O ministro Luiz Fux do STF (Supremo Tribunal Federal) convocou audiência de conciliação entre o (Sepe-RJ) Sindicato Estadual dos Profissionais da Educação do Rio de Janeiro, o município do Rio de Janeiro e o governo do Estado. Em assembleia na quarta passada (7), os professores estaduais e municipais decidiram entrar em greve a partir da próxima segunda (12).
O objetivo da audiência é identificar e superar obstáculos para o cumprimento de acordo firmado em outubro de 2013. Os professores alegam que tal acordo foi descumprido. Os professores pedem reajuste de 20% nos salários.
Em outubro de 2013, o ministro Luiz Fux, suspendeu liminarmente decisão do Tribunal de Justiça do Rio de Janeiro que autorizava o corte de pontos dos professores em greve e convocou audiência de conciliação. Ficou acordado, pelos professores, a volta ao trabalho, e pelo poder público, a devolução dos dias cortados com reposição dos dias parados e a criação de grupos de trabalho para discutir as questões administrativas pendentes.

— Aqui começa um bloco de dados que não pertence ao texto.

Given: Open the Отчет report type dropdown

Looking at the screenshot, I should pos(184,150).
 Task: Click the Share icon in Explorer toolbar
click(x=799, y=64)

O ministro convocou duas audiências para terça (13) em seu gabinete. O ministro sugere que a greve seja suspensa até o dia da reunião. A primeira, às 10h30, será destinada ao acordo firmado entre o sindicado e o poder municipal. A segunda audiência, marcada para as 14h, será referente ao acordo com o governo do Estado.
O secretário de Estado de Educação, Wilson Risolia, disse nesta sexta (9) que considera o movimento "inoportuno" e alega que todos os itens acordados com o STF foram cumpridos.
— Ficamos surpresos com o anúncio, já que as reuniões de negociação com os sindicatos estão ocorrendo. O próximo encontro do grupo de trabalho está marcado para o dia 12 deste mês.
Em entrevista nesta sexta, Risolia citou as mudanças no calendário de aulas em razão da Copa do Mundo e disse que, com a greve, o maior prejudicado é o aluno. Sobre o reajuste, o secretário afirmou que a proposta é de que seja de 8%. Antes da aprovação, o processo passa pela Casa Civil e por votação na Alerj (Assembleia Legislativa do Rio de Janeiro).
Risolia disse ainda que ratifica a posição do STF de que não é possível reduzir carga horária dos funcionários administrativos sem reduzir salários. O R7 procurou o Sepe, mas até a publicação desta reportagem não havia conseguido contato com lideranças do sindicato.